Deglobalisation and Deep Adaptation

Aug 10, 2020 by

The session started with the discussion with Andreas Novy, concerning his lecture about deglobalisation. According to Novy, the neoliberal globalisation process that started in the 1980s is based on liberal globalism or illiberal cosmopolitanism: deep integration based on eroded territorial integrity, free trade and global financial markets. There are many signs that this order is about to end and that we are entering a deglobalization process, which is going to be accelerated by the COVID-19 pandemic, as global supply chains are in crisis and countries are re-localising enterprises that produce medical facilities and goods useful to fight the pandemic. The ideology that is driving this new process is called nationalistic capitalism (protectionism, climate change denialism, opposition to Enlightenment) by Novy: Trump and in the USA should be seen as one the most important leaders of this trend.

According to Rodrik, hyper-globalization cannot coexist with democracy and the nation state. One has to pick only two out these three options. According to Novy, between liberal globalism and nationalist capitalism, a third alternative is needed to tackle ecological and social issues: socio-economic democratization based on planetary co-existence.

With Novy, we discussed a topic that re-appeared in different lectures: universal basic services (UBS) and universal basic income (UBI). Novy favours UBS, since it opens the space to a public discussion about which services are basic. A question concerning the European Union was asked: Does Rodrik see the EU as part of the hyper globalisation project? Novy disagrees, but still considers the EU as an ordo-liberal institution, far from promoting a mixed economy. However, Novy thinks that the situation would be worse without the EU (its dismantling would unleash nationalistic sentiments) and the people should fight for an increase of the space of manoeuvre for municipal and local institutions. Generally speaking, democracy has a link to a territorial and local level, but we need global hierarchies to protect us from climate change deniers, as Bolsonaro and Trump.

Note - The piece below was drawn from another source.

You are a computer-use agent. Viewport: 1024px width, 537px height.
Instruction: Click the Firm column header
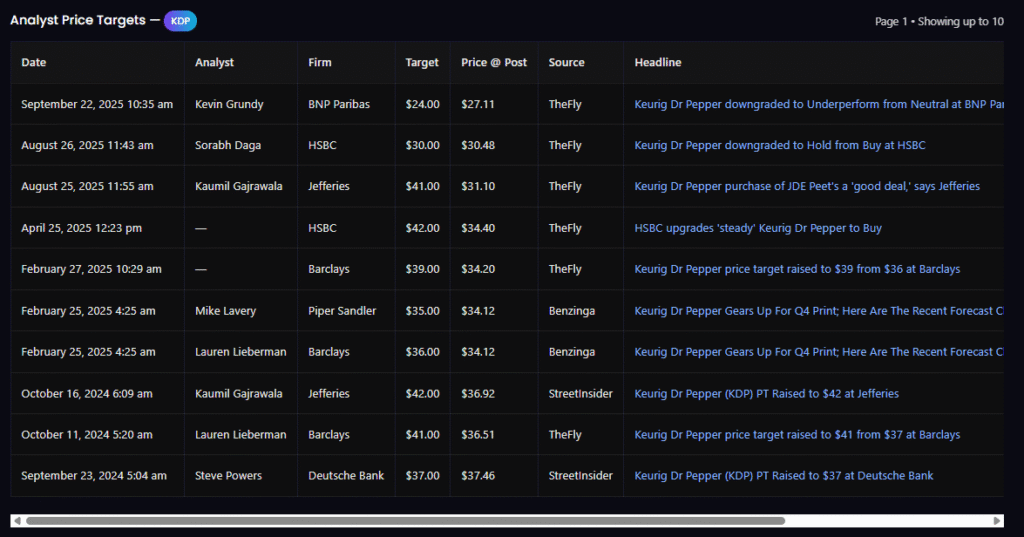(320, 62)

In the paper of Deep Adaptation by Jen Bendell, we could learn about the near-term societal collapse that we all face due to climate change. Also, we can obtain from the paper different concerns related to human hope, in the terms that it would be possible to slow down climate change or sustain the global civilization.

As mentioned in the paper, a deep climate adaptation would not be achievable with just resilience, but going to second steps like the relinquishment, which involves people and communities letting go certain assets, behaviors and beliefs where retaining them could make matters worse. Also, it was mentioned that restoration and reconciliation should be implemented.

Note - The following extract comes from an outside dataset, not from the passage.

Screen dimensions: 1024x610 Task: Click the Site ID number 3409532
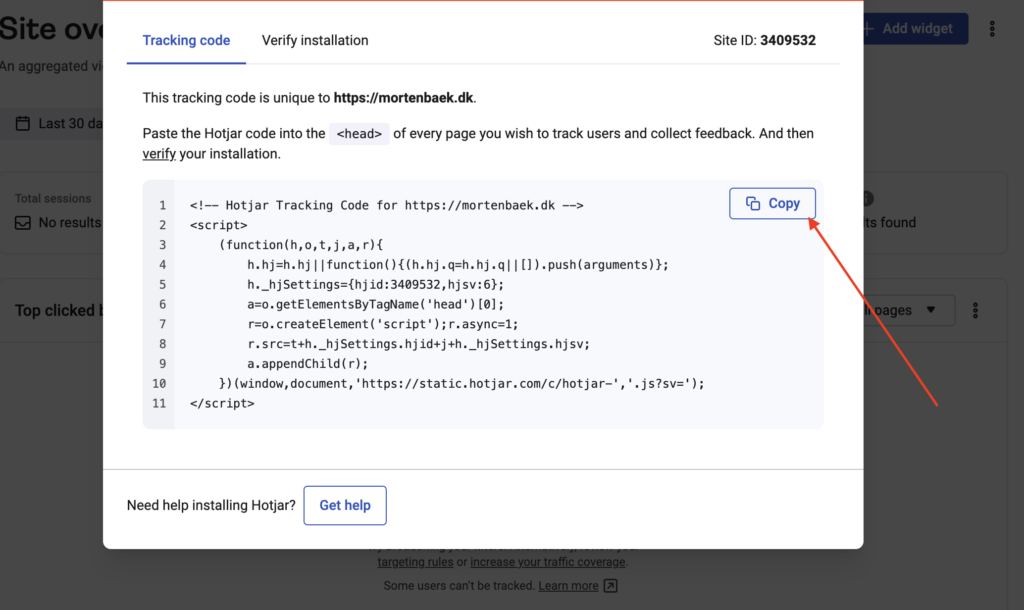pyautogui.click(x=788, y=41)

The author also explains that in his personal work, he changed his research perspective, moving from corporate sustainability to more leadership and communications, which provide him more tools to take action to support community development using local currencies. He makes relevance, that one should focus on works that allow to make concrete changes instead of dedicating oneself to theories or problems without being able to generate any action.

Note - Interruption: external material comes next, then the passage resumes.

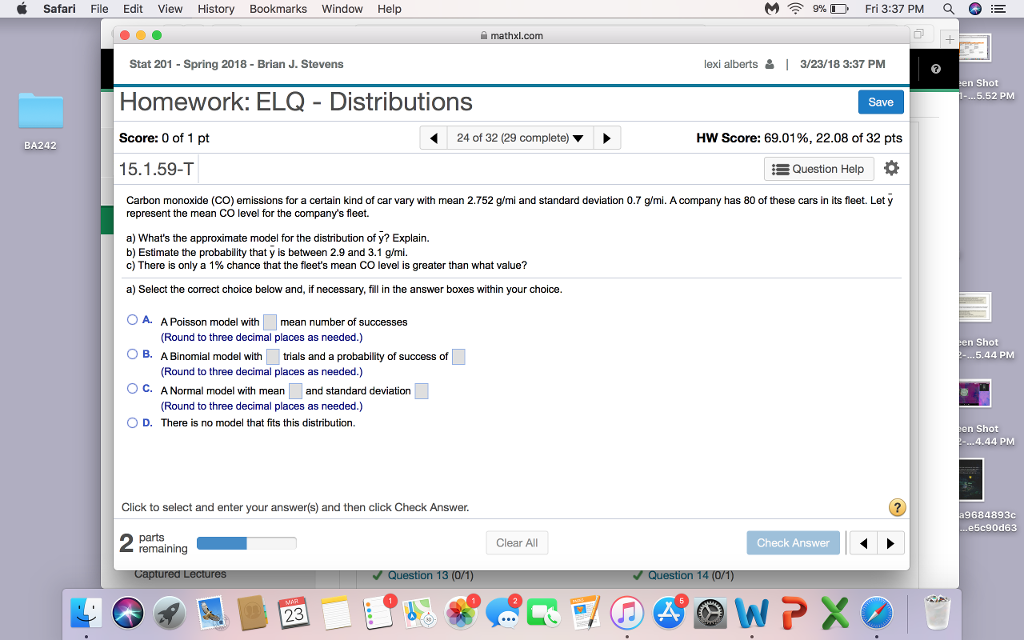Click the yellow help question mark bubble
The image size is (1024, 640).
[x=896, y=507]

What also needs to be highlighted, is that human extinction and the end of the world, is something that has been widely discussed in various academic disciplines. Due to that, in the following years, our work decisions would be more influenced by the emotional or psychological implications of the societal collapse.


Written by: Ruggero and Renata

Based on the sessions with Andreas Novy and Helga Kromp-Kolb during the AEMS 2020.